Purtroppo sappiamo bene che con la recente crisi economica e finanziaria ad essere colpite maggiormente sono state proprio le esportazioni, da sempre un elemento fondamentale per il buon andamento delle nostre aziende. Negli ultimi tempi si registrano timidi segnali di ripresa, che fanno ben sperare lavoratori e imprenditori. Per quanto riguarda la fabbricazione di articoli in gomma, in plastica ed altri prodotti di minerali non metalliferi, quindi inclusa anche la produzione film plastici, la variazione rispetto ai numeri di aprile 2009 è positiva (+2,6%), anche se nel confronto con lo stesso mese dello scorso anno l'indice perde il 21,9%. Segno negativo (-26,1%), inoltre, nel confronto tra i primi cinque mesi di quest'anno con l'analogo periodo del 2008.
I film plastici, anche se poco conosciuti, sono molto diffusi e utilizzati in diversi settori industriali. Sono derivati da alcune specifiche lavorazioni delle materie plastiche, come la termoformatura e l’estrusione a bolla, il miglior metodo per creare le bobine di polietilene. Uno dei settori in cui sono più utilizzati è senza dubbio quello degli imballaggi, un settore molto delicato che ogni giorno affronta molte sfide, ed ha pertanto bisogno di un imballaggio flessibile e di qualità per soddisfare le esigenze più disparate.
Tra le soluzioni messe in campo per soddisfare queste necessità vi sono i film estensibili. A questo proposito, ultimamente si è assistito ad un dibattito fra i sostenitori dell’anima in plastica o dell’anima in cartone di queste bobine: pare che l’anima in plastica, nonostante sia ritenuta meno ecologica, è preferibile a quella in cartone per una serie di ragioni. L’anima in plastica del film estensibile costa meno del cartone, e quindi la bobina, può essere riciclata svariate volte dopo l'uso, pesa meno, con minor spesa di carburante in caso di trasporto. Inoltre, quando le quantità utilizzate ne rendono conveniente il recupero, l’anima il plastica può essere restituita al fornitore per il riutilizzo.
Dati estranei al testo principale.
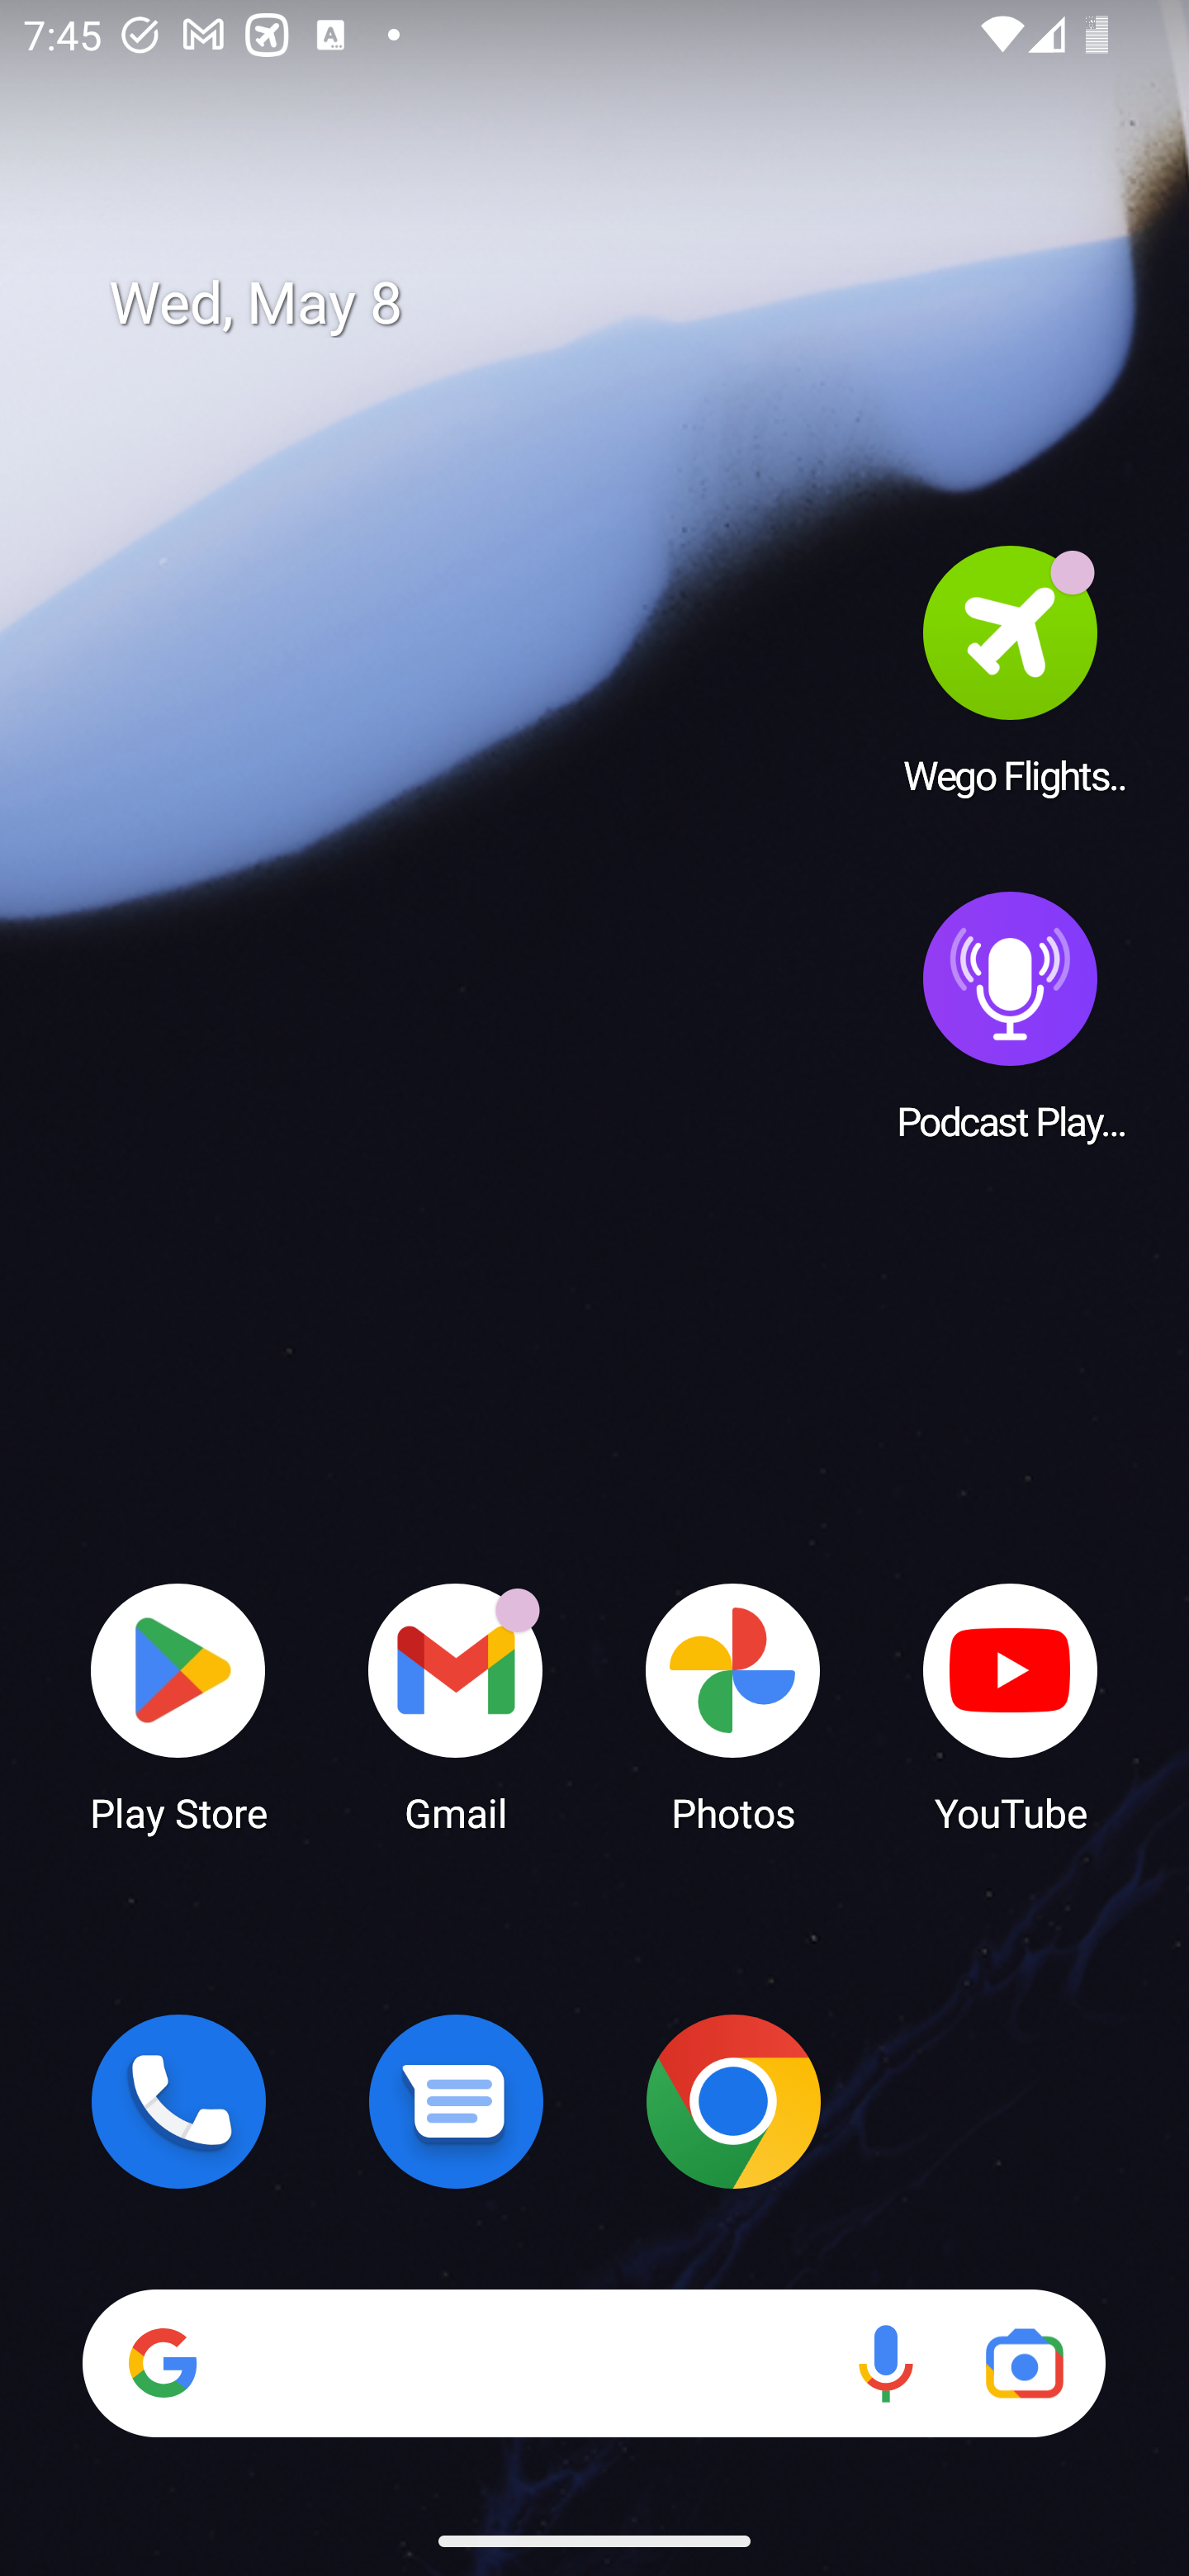 The width and height of the screenshot is (1189, 2576). What do you see at coordinates (456, 1706) in the screenshot?
I see `Gmail Gmail has 17 notifications` at bounding box center [456, 1706].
L'uso di un'anima in plastica facilità, inoltre, il raggiungimento degli obiettivi ambientali previsti dalla normativa ISO 14.001. Le aziende sono sempre più sensibili a questi temi ecologisti, e non mancano iniziative per produrre film con materiali diversi e biodegradabili, come per esempio il pomodoro. In effetti, ogni anno in Italia vengono lavorati più di sei milioni di tonnellate di pomodoro, producendo circa 120.000 tonnellate di scarti (soprattutto bucce e semini). Perché, allora, non provare a risolvere due problemi in un colpo solo, utilizzando le bucce dei pomodori per produrre nuovi materiali per imballaggi biodegradabili?
A pensarci sono stati i ricercatori dell’Istituto di chimica biomolecolare (Icb) di Pozzuoli, coordinati da Barbara Nicolaus in collaborazione con altri istituti napoletani del CNR: quello di chimica e tecnologia dei polimeri e quello di biochimica delle proteine. I film plastici realizzati con questi materiali sono completamente biodegradabili, dal momento che le loro componenti appartengono alla frazione organica putrescibile: una volta terminata la loro funzione possono quindi essere avviati al compostaggio. Due sono i settori principali per i quali è prevista l’applicazione di questo nuovo biomateriale: il film per imballaggio e per la protezione delle colture agricole.
Speriamo che queste innovazioni non tardino troppo a comparire nelle nostre industrie!